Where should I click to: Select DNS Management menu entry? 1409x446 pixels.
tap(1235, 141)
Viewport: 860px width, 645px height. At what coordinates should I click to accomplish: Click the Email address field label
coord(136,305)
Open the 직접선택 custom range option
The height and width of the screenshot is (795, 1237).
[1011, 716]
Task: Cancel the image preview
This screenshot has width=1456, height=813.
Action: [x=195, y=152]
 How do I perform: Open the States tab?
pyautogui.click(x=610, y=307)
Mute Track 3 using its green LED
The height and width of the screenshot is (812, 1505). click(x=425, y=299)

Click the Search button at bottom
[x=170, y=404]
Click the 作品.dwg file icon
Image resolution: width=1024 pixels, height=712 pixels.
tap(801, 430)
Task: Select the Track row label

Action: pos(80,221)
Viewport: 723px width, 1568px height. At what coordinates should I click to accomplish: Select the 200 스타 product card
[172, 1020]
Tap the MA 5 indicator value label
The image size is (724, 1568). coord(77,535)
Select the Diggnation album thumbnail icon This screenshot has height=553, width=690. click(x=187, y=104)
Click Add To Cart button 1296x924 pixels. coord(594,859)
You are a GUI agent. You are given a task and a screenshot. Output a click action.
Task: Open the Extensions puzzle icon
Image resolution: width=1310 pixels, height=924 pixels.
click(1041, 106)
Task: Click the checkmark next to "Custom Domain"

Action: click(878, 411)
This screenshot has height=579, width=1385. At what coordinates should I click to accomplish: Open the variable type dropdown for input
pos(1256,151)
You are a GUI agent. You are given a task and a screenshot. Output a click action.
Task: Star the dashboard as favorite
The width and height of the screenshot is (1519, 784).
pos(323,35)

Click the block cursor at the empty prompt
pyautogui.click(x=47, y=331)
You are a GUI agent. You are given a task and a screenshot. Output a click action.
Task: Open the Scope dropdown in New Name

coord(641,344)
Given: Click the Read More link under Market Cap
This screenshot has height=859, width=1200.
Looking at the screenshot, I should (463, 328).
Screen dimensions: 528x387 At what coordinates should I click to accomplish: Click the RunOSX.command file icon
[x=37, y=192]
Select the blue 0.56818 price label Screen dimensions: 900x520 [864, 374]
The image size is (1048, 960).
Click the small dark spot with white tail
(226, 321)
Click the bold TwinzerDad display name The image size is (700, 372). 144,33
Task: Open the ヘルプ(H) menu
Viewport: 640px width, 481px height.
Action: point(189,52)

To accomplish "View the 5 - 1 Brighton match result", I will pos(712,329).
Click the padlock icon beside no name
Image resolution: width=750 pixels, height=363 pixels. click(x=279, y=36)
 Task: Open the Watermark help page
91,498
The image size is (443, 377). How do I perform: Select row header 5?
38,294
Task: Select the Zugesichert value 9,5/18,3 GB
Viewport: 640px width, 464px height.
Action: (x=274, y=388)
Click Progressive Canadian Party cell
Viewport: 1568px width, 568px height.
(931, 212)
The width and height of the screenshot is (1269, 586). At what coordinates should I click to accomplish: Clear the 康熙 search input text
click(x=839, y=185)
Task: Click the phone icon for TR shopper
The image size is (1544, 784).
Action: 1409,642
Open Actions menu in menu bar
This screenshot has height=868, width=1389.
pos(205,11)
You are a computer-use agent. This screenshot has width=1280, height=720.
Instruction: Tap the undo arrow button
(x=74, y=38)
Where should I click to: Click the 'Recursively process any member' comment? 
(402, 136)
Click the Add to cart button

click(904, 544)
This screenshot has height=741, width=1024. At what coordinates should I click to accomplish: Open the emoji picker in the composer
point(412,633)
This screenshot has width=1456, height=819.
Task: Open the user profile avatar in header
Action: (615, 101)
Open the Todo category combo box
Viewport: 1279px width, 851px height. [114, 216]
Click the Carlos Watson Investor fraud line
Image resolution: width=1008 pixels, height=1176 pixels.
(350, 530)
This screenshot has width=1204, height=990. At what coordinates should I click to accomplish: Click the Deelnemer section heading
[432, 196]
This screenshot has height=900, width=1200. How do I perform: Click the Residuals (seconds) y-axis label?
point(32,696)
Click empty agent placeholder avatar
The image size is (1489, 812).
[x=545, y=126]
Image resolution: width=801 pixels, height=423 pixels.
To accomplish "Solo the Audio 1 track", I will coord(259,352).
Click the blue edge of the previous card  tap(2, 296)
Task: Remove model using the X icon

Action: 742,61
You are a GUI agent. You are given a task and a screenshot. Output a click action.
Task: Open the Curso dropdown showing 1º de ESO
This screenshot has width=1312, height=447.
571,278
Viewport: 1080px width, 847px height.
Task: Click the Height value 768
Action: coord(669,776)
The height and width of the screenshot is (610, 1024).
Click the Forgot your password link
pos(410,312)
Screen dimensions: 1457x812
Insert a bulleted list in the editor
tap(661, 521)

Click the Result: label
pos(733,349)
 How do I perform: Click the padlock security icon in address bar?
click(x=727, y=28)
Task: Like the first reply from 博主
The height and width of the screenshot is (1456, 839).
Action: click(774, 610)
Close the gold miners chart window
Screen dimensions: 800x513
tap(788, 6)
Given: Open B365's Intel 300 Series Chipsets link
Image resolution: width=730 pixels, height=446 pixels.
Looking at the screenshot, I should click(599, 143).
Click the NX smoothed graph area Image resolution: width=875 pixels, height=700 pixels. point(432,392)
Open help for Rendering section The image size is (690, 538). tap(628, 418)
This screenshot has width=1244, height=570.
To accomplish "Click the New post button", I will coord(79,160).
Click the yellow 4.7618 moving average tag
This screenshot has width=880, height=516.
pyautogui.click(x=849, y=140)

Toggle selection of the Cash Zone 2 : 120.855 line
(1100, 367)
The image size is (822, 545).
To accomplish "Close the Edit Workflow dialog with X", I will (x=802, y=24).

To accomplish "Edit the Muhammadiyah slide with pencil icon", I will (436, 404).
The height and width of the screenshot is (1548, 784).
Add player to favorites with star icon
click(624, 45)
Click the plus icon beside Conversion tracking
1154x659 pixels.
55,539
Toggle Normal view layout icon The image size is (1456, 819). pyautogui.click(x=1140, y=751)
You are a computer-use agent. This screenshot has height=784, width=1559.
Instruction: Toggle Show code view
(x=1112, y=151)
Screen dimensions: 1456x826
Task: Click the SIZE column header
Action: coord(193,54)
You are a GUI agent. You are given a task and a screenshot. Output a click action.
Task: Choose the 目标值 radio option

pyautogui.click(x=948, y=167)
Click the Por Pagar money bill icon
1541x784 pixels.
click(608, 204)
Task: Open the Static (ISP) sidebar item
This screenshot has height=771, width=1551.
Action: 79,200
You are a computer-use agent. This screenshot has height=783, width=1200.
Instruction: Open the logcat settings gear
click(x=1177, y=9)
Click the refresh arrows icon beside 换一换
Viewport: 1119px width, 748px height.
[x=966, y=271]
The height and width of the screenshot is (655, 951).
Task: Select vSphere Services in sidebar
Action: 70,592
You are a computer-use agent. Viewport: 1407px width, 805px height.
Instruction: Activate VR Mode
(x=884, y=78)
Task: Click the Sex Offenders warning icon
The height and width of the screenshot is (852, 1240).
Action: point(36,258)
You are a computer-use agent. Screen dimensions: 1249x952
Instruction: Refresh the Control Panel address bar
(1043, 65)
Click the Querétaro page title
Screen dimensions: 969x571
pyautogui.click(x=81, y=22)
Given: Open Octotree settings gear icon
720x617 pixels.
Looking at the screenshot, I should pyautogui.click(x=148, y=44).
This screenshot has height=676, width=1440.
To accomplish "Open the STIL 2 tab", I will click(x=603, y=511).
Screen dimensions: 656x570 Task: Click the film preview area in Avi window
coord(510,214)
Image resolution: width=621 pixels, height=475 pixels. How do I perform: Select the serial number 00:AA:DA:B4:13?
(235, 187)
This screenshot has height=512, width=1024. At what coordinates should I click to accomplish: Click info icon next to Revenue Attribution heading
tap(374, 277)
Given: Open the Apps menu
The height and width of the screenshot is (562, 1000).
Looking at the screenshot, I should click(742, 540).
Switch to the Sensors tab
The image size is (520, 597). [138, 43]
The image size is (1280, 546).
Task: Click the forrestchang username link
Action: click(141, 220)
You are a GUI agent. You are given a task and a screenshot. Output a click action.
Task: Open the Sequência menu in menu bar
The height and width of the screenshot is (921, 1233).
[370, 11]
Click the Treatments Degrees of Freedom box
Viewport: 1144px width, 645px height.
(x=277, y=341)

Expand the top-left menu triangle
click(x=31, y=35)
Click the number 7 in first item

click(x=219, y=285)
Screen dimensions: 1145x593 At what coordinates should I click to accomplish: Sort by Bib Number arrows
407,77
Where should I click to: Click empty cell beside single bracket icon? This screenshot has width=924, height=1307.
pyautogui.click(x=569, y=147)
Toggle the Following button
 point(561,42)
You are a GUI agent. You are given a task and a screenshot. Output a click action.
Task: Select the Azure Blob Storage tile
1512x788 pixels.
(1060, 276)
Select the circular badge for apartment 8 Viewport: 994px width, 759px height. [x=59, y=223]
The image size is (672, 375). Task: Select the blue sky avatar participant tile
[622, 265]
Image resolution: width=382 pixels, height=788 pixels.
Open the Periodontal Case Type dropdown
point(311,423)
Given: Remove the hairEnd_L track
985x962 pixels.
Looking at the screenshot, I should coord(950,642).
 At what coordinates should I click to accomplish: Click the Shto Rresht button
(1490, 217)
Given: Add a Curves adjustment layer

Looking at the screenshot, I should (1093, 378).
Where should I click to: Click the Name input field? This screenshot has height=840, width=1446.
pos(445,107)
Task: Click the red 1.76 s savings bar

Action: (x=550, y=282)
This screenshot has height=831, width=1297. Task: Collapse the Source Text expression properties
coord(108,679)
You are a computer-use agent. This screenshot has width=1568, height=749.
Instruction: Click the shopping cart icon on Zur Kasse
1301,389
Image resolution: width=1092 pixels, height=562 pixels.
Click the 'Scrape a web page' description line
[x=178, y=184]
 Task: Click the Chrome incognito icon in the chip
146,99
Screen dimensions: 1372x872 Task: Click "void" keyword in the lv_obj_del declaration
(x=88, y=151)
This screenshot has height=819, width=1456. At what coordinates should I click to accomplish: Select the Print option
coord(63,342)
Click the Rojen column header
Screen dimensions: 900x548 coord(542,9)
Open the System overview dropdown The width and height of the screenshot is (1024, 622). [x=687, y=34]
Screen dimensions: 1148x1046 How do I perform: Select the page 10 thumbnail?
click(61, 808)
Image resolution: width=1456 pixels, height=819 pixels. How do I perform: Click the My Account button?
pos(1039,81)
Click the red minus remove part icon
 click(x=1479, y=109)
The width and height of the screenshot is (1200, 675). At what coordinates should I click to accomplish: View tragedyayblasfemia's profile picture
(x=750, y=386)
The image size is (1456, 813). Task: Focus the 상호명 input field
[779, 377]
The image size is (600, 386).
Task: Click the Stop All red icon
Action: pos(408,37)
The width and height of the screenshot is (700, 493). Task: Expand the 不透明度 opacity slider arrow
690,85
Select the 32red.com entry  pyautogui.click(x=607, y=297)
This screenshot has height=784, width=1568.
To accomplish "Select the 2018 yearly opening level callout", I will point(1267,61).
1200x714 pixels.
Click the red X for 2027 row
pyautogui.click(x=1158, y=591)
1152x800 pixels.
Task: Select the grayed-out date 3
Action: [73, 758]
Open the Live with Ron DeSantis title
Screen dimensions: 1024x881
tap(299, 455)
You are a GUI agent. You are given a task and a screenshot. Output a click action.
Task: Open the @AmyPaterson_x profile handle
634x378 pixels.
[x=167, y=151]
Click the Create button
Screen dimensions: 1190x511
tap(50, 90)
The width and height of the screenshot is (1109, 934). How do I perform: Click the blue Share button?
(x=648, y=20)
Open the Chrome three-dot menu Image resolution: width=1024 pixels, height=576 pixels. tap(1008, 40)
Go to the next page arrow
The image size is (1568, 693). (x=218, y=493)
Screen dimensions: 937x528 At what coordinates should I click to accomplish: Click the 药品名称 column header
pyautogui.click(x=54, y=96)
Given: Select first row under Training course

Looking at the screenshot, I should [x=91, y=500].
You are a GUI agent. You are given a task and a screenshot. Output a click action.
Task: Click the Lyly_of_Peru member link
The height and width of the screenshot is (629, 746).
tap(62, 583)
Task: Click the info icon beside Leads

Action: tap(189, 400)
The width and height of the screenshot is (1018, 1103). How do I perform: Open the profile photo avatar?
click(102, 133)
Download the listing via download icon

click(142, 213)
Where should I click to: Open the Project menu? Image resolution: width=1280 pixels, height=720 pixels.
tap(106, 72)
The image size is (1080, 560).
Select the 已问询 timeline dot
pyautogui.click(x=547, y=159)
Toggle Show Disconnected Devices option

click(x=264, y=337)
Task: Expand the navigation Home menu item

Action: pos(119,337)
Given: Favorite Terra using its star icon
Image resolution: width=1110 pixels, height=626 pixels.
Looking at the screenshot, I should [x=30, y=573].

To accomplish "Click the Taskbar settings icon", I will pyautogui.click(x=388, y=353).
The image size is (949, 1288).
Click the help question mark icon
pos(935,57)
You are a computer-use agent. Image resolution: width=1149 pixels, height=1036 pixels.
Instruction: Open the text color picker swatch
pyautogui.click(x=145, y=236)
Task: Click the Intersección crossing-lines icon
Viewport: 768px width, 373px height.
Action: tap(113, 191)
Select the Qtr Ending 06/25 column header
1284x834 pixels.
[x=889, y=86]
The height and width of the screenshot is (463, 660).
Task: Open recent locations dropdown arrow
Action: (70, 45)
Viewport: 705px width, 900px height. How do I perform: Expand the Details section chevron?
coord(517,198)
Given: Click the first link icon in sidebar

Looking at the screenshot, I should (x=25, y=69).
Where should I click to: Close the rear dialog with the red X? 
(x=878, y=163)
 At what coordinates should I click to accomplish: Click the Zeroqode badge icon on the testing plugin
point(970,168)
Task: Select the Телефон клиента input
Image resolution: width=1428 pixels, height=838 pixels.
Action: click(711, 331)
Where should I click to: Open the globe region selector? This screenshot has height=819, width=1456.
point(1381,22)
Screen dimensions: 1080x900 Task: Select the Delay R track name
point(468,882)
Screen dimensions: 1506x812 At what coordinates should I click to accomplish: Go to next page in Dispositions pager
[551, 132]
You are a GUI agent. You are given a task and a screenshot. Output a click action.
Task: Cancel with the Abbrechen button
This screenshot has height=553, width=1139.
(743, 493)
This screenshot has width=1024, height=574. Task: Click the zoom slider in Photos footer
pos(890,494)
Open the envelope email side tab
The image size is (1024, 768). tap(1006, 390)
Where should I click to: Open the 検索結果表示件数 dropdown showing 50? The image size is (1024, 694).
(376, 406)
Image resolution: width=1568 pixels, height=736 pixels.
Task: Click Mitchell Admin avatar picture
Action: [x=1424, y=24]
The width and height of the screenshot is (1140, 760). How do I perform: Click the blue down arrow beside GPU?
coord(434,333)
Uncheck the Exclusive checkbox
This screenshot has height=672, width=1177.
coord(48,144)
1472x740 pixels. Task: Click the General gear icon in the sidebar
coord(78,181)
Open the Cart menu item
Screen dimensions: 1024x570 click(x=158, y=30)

++++++++++++++++++++

• WORK ITEM
Please make an exact copy of the lines above from the line with "Task: Open the Curso" through the line with "The height and width of the screenshot is (610, 1024).", both ends included.

• EXERCISE RESULT
Task: Open the Curso dropdown showing 1º de ESO
This screenshot has width=1312, height=447.
571,278
Viewport: 1080px width, 847px height.
Task: Click the Height value 768
Action: coord(669,776)
The height and width of the screenshot is (610, 1024).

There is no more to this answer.